--- START READING TEXT ---

FIG. 4 is a block diagram illustrating an example of the addition circuit 300 of the MAC operator 10 illustrated in FIG. 1. Referring to FIG. 4, the addition circuit 300 may be constructed by disposing a plurality of adders 310 to 370 in the form of a hierarchical structure, such as a tree. In this example, the addition circuit 300 may be constituted with seven half-adders. However, this is merely an example, and the addition circuit 300 may be constituted with various combinations of full-adders and half-adders. According to the illustrated drawing, the first to fourth adders 310 to 340 may be disposed at a first stage of the addition circuit 300. The fifth and sixth adders 350 and 360 may be disposed at a second stage of the addition circuit 300. The seventh adder 370 may be disposed at a third stage of the addition circuit 300.

The first adder 310 of the first stage may receive the first and second multiplication data DWY1 and DWY2 from the first and second multipliers (210 and 220 in FIG. 3) of the multiplication circuit (200 in FIG. 3). The first adder 310 may generate first addition data S1 by performing an addition operation on the first and second multiplication data DWY1 and DWY2. The second adder 320 of the first stage may receive the third and fourth multiplication data DWY3 and DWY4 from the third and fourth multipliers (230 and 240 in FIG. 3) of the multiplication circuit (200 in FIG. 3). The second adder 320 may generate second addition data S2 by performing an addition operation on the third and fourth multiplication data DWY3 and DWY4. The third adder 330 of the first stage may receive the fifth and sixth multiplication data DWY5 and DWY6 from the fifth and sixth multipliers (250 and 260 in FIG. 3) of the multiplication circuit (200 in FIG. 3). The third adder 330 may generate third addition data S3 by performing an addition operation on the fifth and sixth multiplication data DWY5 and DWY6.

--- END READING TEXT ---

* [TO DO]
• a. Reproduce word for word everything in the addition circuit passage from "FIG. 4 is a" down to "third stage of the addition circuit 300.".
• b. Take the addition circuit passage further, picking up right after its final sentence.

--- START STORED RECORDS ---

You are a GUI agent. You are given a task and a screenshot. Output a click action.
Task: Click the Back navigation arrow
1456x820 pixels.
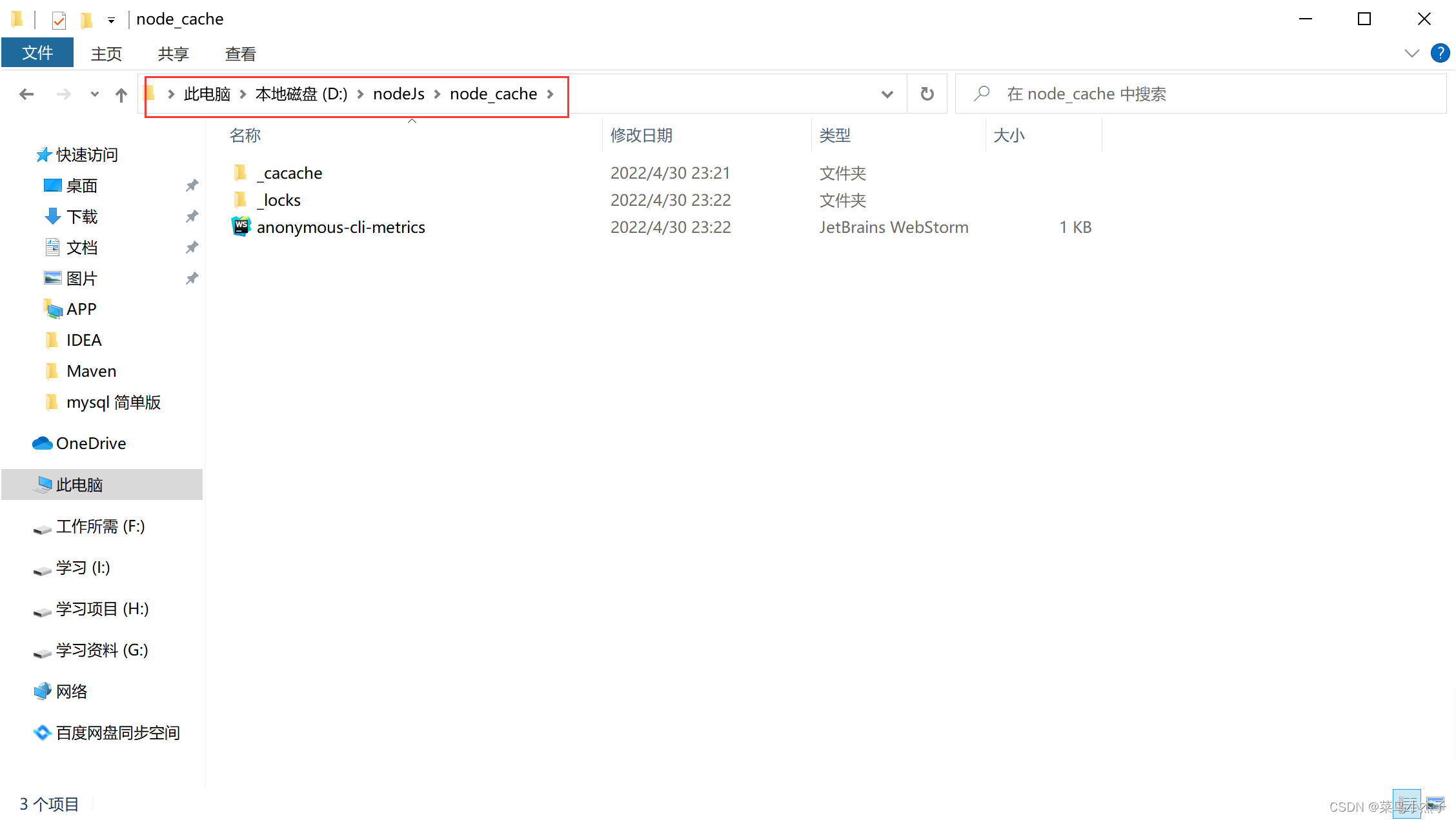pos(26,94)
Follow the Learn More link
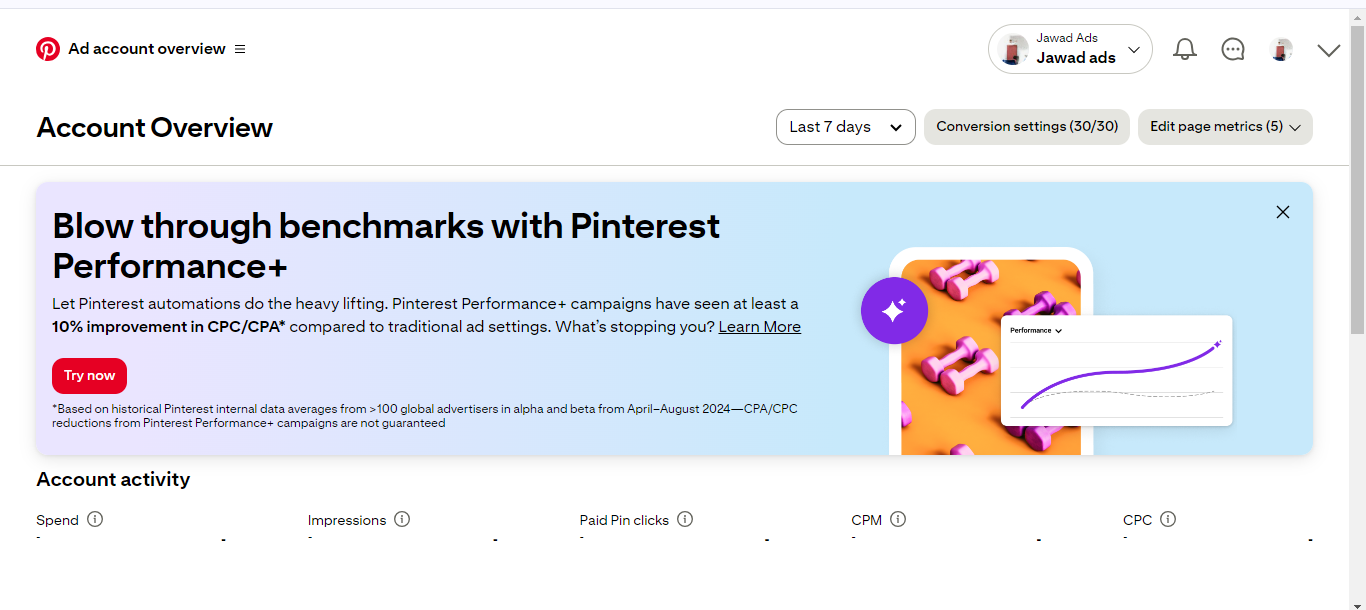 pyautogui.click(x=759, y=327)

--- END STORED RECORDS ---

* [REPLIES]
• a.
FIG. 4 is a block diagram illustrating an example of the addition circuit 300 of the MAC operator 10 illustrated in FIG. 1. Referring to FIG. 4, the addition circuit 300 may be constructed by disposing a plurality of adders 310 to 370 in the form of a hierarchical structure, such as a tree. In this example, the addition circuit 300 may be constituted with seven half-adders. However, this is merely an example, and the addition circuit 300 may be constituted with various combinations of full-adders and half-adders. According to the illustrated drawing, the first to fourth adders 310 to 340 may be disposed at a first stage of the addition circuit 300. The fifth and sixth adders 350 and 360 may be disposed at a second stage of the addition circuit 300. The seventh adder 370 may be disposed at a third stage of the addition circuit 300.

• b.
The fifth adder 350 of the second stage may receive the first addition data S1 and the second addition data S2 from the first adder 310 and second adder 320 of the first stage, respectively. The fifth adder 350 may generate fifth addition data S5 by performing an addition operation on the first addition data S1 and the second addition data S2. The sixth adder 360 of the second stage may receive the third addition data S3 and the fourth addition data S4 from the third adder 330 and fourth adder 340 of the first stage, respectively. The sixth adder 360 may generate sixth addition data S6 by performing an addition operation on the third addition data S3 and the fourth addition data S4. The seventh adder 370 of the third stage may receive the fifth addition data S5 and the sixth addition data S6 from the fifth adder 350 and sixth adder 360 of the second stage, respectively. The seventh adder 370 may generate the multiplication addition data DMA by performing an addition operation on the fifth addition data S5 and the sixth addition data S6.

FIG. 5 is a circuit diagram illustrating an example of the accumulating circuit 400 of the MAC operator 10 illustrated in FIG. 1. Referring to FIG. 5, the accumulating circuit 400 may include an accumulative adder 410, a latch circuit 420, and an output buffer 430. In an example, the accumulative adder 410 may be constituted with a half-adder. In an example, the latch circuit 420 may be constituted with a flip-flop. In an example, the output buffer 430 may be constituted with a 3-state buffer. The accumulative adder 410 may receive the multiplication addition data DMA that is output by the addition circuit (300 in FIG. 4) and feedback data DFDB through a first input terminal and a second input terminal, respectively. The feedback data DFDB may mean accumulative data DACC′ that is output by the latch circuit 420 and that is fed back to the accumulative adder 410. The accumulative data DACC′ that is provided as the feedback data DFDB is different from the accumulative data DACC that is output by the accumulative adder 410. That is, the accumulative data DACC′ that constitutes the feedback data DFDB may correspond to the accumulative data DACC′ that is generated in a previous MAC operation process and that is latched in the latch circuit 420. The accumulative adder 410 may generate the accumulative data DACC by performing an addition operation on the multiplication addition data DMA and the feedback data DFDB. The accumulative adder 410 may transmit the accumulative data DACC to the latch circuit 420.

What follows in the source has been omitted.